- [Material to process]:

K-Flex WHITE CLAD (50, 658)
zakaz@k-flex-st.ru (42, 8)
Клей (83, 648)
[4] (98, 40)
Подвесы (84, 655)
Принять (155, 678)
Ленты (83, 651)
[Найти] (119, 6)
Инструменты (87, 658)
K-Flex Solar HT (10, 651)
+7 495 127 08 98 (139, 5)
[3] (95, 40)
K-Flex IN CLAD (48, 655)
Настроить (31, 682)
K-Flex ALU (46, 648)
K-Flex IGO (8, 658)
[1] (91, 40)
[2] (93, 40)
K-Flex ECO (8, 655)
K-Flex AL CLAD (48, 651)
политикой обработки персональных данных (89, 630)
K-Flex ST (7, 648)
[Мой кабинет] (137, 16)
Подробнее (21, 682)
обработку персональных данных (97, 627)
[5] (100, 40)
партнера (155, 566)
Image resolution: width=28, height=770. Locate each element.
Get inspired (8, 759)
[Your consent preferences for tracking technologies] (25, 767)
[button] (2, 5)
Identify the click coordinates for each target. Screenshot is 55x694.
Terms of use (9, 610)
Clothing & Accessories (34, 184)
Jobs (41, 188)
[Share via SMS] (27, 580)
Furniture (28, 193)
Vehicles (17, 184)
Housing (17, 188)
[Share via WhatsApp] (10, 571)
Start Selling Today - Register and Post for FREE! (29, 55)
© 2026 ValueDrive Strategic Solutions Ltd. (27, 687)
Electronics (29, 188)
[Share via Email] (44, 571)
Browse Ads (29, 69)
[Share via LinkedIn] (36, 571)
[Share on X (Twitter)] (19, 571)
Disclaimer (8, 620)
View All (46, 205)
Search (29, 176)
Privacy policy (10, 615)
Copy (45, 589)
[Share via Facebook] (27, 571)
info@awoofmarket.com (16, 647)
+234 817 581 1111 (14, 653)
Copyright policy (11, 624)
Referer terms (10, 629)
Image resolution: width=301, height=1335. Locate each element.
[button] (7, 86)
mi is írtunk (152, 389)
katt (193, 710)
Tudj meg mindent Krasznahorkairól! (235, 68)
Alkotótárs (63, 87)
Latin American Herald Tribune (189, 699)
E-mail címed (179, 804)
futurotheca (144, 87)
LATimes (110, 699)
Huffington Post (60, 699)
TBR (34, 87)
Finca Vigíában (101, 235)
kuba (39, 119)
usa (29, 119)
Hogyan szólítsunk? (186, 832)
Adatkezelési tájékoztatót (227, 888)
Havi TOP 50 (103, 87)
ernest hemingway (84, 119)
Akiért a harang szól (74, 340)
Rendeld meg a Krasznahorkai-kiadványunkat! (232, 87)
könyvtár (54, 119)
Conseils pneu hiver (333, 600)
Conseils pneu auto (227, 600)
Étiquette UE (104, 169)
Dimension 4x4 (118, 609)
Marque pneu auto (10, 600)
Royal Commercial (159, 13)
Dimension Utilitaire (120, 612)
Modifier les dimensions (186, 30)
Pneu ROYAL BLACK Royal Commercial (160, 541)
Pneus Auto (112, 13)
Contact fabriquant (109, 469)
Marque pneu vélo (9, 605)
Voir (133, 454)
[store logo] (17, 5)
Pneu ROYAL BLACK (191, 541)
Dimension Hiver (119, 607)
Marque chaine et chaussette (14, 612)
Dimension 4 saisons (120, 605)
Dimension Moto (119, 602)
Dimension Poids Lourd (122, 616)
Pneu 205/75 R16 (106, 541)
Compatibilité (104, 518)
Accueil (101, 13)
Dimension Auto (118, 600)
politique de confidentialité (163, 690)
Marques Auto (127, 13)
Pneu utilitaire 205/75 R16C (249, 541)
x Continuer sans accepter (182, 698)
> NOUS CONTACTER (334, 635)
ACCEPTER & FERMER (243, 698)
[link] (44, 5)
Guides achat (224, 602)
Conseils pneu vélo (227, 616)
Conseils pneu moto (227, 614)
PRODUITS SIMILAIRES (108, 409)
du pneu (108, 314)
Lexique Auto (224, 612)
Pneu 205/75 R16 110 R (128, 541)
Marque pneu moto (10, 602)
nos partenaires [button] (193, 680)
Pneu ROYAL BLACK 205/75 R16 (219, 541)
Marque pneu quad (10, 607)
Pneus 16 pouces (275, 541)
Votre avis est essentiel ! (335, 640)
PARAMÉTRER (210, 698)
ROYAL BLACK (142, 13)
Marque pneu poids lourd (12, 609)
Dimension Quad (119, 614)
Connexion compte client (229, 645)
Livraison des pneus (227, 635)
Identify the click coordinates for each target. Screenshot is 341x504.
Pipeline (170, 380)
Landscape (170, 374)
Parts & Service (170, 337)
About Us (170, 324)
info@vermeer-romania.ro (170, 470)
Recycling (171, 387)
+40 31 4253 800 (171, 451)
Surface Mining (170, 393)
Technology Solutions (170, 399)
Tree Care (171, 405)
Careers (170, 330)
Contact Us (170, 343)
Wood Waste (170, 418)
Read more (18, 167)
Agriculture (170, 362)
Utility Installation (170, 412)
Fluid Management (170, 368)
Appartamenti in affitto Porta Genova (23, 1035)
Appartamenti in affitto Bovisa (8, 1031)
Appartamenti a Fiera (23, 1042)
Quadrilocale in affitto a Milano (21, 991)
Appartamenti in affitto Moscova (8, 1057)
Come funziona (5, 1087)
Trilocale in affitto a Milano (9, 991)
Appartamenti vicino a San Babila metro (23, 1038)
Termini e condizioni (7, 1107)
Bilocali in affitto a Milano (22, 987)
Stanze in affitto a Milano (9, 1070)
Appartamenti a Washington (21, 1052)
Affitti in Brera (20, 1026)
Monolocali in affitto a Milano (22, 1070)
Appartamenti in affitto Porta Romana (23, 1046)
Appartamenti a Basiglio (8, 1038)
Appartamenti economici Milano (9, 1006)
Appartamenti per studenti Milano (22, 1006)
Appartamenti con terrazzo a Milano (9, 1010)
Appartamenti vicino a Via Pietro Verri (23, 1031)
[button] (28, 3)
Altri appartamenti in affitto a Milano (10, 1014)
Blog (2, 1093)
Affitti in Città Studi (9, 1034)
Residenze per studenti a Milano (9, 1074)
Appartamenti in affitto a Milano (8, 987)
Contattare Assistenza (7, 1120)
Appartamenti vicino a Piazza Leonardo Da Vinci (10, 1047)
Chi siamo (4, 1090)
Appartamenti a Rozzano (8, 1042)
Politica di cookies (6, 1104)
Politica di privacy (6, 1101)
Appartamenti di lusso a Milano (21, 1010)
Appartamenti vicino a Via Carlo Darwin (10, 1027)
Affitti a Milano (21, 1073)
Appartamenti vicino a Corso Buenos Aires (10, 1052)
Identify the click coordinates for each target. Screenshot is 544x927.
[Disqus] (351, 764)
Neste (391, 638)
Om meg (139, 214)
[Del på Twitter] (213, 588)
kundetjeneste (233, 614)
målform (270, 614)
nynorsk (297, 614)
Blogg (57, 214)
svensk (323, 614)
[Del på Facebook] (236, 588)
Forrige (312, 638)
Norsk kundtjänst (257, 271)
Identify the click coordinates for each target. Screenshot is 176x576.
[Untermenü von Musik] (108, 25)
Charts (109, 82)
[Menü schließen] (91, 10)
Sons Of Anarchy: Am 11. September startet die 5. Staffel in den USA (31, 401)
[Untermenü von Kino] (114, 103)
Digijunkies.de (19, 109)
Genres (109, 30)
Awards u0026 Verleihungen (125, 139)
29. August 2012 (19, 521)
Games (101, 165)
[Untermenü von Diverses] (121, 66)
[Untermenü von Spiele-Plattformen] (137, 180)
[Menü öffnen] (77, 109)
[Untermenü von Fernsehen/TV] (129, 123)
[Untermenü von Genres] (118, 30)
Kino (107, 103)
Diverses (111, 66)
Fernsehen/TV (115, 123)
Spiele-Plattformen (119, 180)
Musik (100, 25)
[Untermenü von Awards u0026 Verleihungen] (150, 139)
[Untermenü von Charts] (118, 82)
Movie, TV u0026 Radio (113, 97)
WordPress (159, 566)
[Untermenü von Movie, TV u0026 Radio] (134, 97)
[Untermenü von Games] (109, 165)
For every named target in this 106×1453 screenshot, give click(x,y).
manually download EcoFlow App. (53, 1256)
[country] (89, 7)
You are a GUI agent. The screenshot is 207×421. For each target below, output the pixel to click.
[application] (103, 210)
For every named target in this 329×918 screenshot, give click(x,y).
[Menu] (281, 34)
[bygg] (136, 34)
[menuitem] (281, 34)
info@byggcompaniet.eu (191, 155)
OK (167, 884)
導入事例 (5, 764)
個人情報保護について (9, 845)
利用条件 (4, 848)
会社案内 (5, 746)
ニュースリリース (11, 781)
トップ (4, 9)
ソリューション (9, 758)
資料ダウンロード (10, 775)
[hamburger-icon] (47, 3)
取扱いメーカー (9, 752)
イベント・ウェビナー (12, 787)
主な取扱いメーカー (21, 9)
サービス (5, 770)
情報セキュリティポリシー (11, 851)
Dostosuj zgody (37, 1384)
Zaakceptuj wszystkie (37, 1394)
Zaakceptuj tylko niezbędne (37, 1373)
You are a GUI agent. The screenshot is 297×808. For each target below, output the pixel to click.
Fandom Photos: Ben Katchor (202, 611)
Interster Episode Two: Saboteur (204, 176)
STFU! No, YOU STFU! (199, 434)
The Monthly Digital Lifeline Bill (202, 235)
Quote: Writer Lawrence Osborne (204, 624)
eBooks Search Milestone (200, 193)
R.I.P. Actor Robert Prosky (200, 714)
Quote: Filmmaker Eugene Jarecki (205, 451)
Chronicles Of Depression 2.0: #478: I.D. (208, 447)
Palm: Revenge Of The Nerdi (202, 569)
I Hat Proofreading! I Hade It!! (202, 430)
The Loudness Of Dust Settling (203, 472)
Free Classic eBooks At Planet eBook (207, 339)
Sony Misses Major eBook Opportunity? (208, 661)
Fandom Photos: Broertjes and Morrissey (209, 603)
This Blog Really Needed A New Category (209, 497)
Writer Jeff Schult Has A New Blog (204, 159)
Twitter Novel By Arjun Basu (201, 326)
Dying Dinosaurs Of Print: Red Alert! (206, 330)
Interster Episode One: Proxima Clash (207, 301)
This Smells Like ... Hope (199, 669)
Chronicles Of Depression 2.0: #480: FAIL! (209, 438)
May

- [Written request]: Please extract the lines from the records, copying them exactly, starting with the line that contains "Принять (155, 678)" and going on through the line that contains "K-Flex ECO (8, 655)", both included.

- [Task solution]:
Принять (155, 678)
Ленты (83, 651)
[Найти] (119, 6)
Инструменты (87, 658)
K-Flex Solar HT (10, 651)
+7 495 127 08 98 (139, 5)
[3] (95, 40)
K-Flex IN CLAD (48, 655)
Настроить (31, 682)
K-Flex ALU (46, 648)
K-Flex IGO (8, 658)
[1] (91, 40)
[2] (93, 40)
K-Flex ECO (8, 655)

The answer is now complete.